Collected data
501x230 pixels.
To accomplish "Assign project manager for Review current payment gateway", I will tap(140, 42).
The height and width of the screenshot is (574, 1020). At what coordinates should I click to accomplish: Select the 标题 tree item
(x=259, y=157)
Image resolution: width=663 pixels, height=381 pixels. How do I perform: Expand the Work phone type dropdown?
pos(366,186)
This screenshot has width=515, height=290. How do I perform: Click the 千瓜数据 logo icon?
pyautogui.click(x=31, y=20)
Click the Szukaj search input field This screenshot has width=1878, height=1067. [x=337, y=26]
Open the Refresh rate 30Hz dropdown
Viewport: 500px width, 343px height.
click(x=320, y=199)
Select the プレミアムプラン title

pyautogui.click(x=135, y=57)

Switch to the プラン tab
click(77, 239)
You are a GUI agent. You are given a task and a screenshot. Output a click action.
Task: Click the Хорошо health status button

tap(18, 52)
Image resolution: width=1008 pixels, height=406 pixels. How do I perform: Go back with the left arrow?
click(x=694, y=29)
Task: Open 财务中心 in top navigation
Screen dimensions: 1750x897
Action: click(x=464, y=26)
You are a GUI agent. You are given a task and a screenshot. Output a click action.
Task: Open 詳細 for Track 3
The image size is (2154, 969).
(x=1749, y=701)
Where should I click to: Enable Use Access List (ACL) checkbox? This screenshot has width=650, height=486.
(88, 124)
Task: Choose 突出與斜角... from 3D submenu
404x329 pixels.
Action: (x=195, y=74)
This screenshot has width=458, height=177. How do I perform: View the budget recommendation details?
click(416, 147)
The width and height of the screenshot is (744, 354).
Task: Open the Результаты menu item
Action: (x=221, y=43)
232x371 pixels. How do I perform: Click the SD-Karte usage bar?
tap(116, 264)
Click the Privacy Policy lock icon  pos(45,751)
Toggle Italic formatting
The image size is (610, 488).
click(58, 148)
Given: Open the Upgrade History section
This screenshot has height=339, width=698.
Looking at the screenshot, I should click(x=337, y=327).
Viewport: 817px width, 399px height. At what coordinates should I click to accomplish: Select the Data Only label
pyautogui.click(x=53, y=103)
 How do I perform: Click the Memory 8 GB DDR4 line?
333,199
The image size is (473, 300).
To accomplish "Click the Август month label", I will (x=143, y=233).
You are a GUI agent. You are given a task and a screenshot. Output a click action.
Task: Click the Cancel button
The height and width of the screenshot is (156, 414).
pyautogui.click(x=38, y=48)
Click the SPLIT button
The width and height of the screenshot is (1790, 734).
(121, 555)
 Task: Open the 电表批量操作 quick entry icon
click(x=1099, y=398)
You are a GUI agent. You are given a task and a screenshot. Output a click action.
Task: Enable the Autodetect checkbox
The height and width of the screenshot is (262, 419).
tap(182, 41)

* WORK TO COMPLETE: Find the lines above that contain the word "will" and collect them.

* ANSWER TO THE PROBLEM:
To accomplish "Assign project manager for Review current payment gateway", I will tap(140, 42).
To accomplish "Click the Август month label", I will (x=143, y=233).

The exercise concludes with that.